When the Scripps National Spelling Bee was canceled last year because of the pandemic, Avani Joshi didn’t lament her lost year of preparation. She immediately pivoted to studying for competitions in her other favorite discipline: geography.
Then, about six months later, the 2020-21 geography bee season was canceled, so she returned to spelling, confident that Scripps would bring back the biggest academic competition on the calendar.
Avani also competes in Science Olympiad and quiz bowl. What if all of it had been wiped out?
“I would immerse myself in books, obviously. Books are always going to be there, so I have that guarantee that I can rely on books,” the 13-year-old from Roscoe, Illinois, said. “I also like coding, so I also have that. I would try to learn a new language. My goal is actually to learn C++ this year, and, let’s see, I would immerse myself in other things, honing my language skills, learning Spanish and Sanskrit.”
The restless minds of Avani and other top spellers got lessons in patience and perseverance as COVID-19 forced them into lockdown. Spellers prepare for the bee year-round, drilling for hours a day, often with the help of pricey study guides and private coaches. Their competitive window is small: Spellers can’t compete after the eighth grade, and it’s rare for kids to have more than one real shot at winning.
The two-year gap between bees only strengthened the resolve of many spellers — including Avani, who will be competing in the finals Thursday night at an ESPN campus in Florida — to maximize their potential.
“My love for spelling is what has kept me going.

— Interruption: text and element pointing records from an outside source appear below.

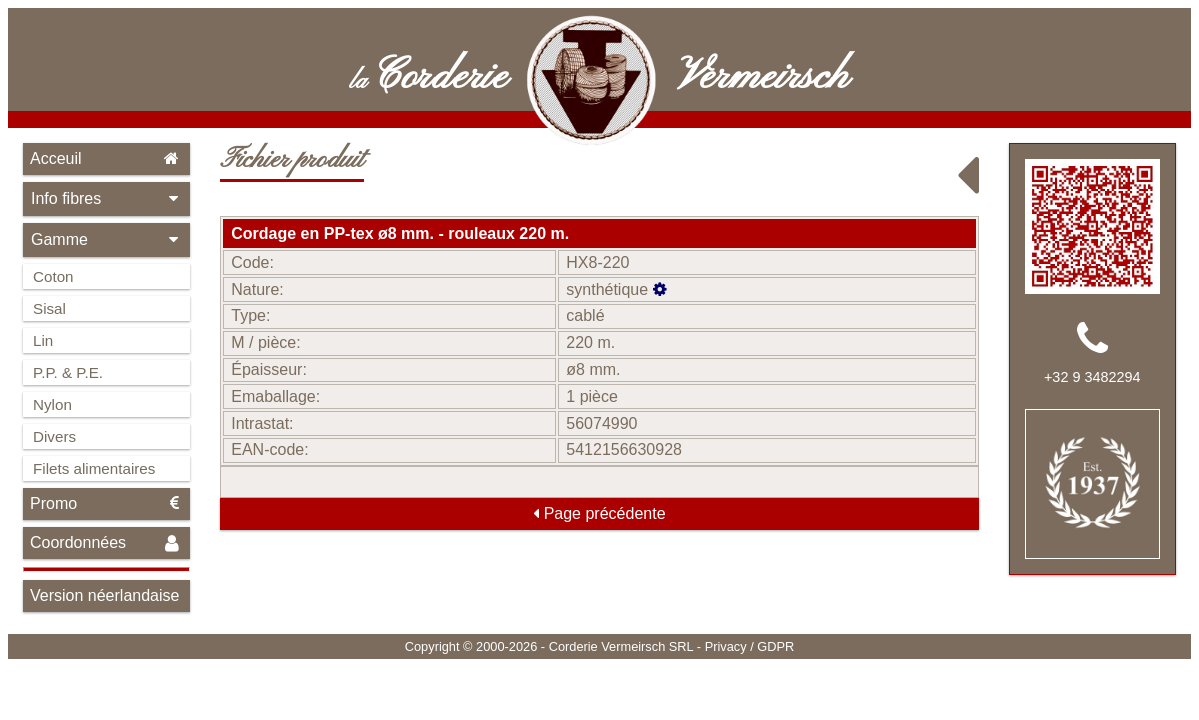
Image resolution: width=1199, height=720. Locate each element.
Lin (43, 340)
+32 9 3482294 (1092, 377)
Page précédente (599, 513)
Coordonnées (106, 543)
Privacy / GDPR (750, 646)
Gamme (106, 239)
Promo (106, 503)
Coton (53, 276)
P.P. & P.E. (68, 372)
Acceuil (106, 158)
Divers (54, 436)
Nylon (52, 404)
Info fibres (106, 198)
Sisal (49, 308)
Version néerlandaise (104, 595)
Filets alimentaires (94, 468)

If you don’t truly have a passion for spelling, the quarantine could be really, really hard for you,” said another finalist, 13-year-old Akshainie Kamma of Round Rock, Texas.

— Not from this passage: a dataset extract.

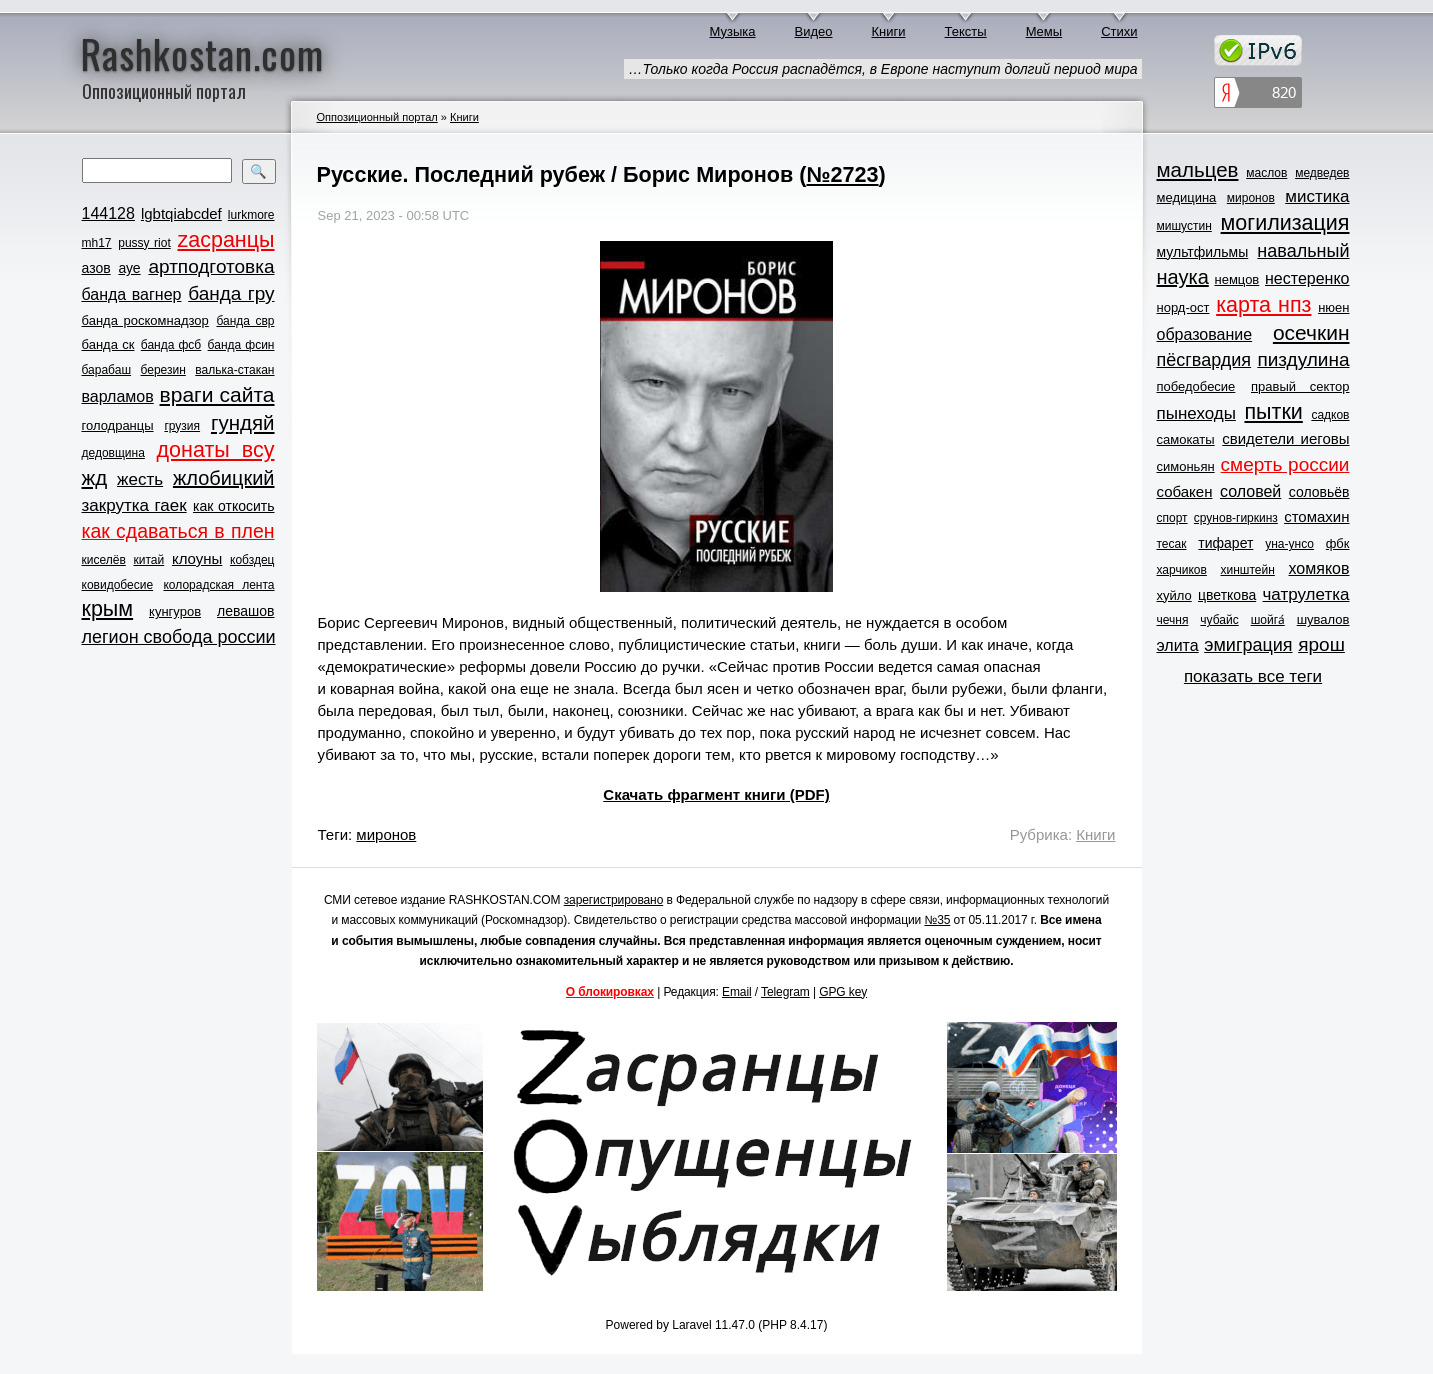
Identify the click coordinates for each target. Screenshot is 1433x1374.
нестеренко (1307, 278)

The disappointment of 2020 was most sorely felt by that year’s eighth-graders, who were robbed of their last and best opportunity to win the Scripps trophy and unsuccessfully petitioned the Cincinnati-based media company to host a virtual or limited-participation bee.

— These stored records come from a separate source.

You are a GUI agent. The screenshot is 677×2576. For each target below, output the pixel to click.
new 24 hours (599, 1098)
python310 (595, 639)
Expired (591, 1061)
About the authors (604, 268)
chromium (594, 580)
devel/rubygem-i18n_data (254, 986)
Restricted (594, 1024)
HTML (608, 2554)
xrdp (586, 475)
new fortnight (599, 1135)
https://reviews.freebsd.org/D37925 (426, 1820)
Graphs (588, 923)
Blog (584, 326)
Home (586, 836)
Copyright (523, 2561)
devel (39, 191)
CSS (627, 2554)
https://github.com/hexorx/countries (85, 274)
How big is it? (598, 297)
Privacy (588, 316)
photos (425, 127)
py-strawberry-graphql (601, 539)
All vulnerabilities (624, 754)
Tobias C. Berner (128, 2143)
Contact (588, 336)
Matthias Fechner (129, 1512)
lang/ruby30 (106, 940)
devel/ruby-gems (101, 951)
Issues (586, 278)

Those who competed two years ago but were still eligible this year struggled with a different challenge: lack of motivation.
“I pushed through it,” said Akshita Balaji, a 14-year-old semifinalist from Herndon, Virginia. “My passion kind of went down a little bit. I was a little de-motivated and everything, but I was still studying.”
The bee itself underwent major changes since the last in-person competition, which ended in an eight-way tie because Scripps’ word list wasn’t strong enough to challenge the champion spellers. Last December, bee executive director Paige Kimble — herself a former champion — stepped down.
J. Michael Durnil, a longtime nonprofit leader, took over and shepherded the bee’s return in a mostly virtual format, while adding vocabulary questions and a lightning-round tiebreaker to ensure the bee would conclude with a single winner.
Only the 11 finalists will compete in person because the ongoing threat of COVID-19 made it too risky to plan months in advance for a large in-person gathering during the bee’s traditional spot on the calendar, the week before Memorial Day. The early rounds of the bee were stretched over a few weeks, concluding with last Sunday’s semifinals.
Changes to the rules and format of the bee often provoke strong reactions within the spelling community. Vocabulary questions, for example, had only been included on written tests before this year, and some believe they detract from the singular skill of figuring out on the fly how to spell an unfamiliar, crazy-sounding word.
But the pandemic and last year’s cancellation have put such minor changes in perspective.
“The knowledge, the experience and the learning that I’ve gained from the pandemic, it’s definitely taught me to adapt better,” Vayun Krishna, a 14-year-old from Sunnyvale, California, said before he was eliminated in the semifinals. “If this didn’t happen, if they’d introduced vocab I’d be in more of a panic, but now I feel like I’m taking it in stride.”
The in-person bee is more than just a competition, of course. It’s a weeklong celebration — wholesome and unapologetically nerdy — that brings together a few hundred ambitious kids who share a peculiar passion.
Akshainie learned invaluable lessons from her fellow spellers in 2019, and she laments the loss of those social opportunities. Nonetheless, she thinks she benefited from isolation.
“Before the pandemic, it was like everybody’s watching you and everybody’s expecting something from you,” she said. “At home, I was alone and I was able to work for myself and not everybody else.”
Avani, who was nervous on stage two years ago and misspelled a word she knew, used the time off to embrace sangfroid — “which means calm,” she explained, because she’s a speller.
“I could work on meditation a lot, worked on techniques to calm my nerves,” she said. “Yoga has also helped a lot over this past year. All these things have given me time to work on my weaknesses, which were prevalent back in sixth grade.”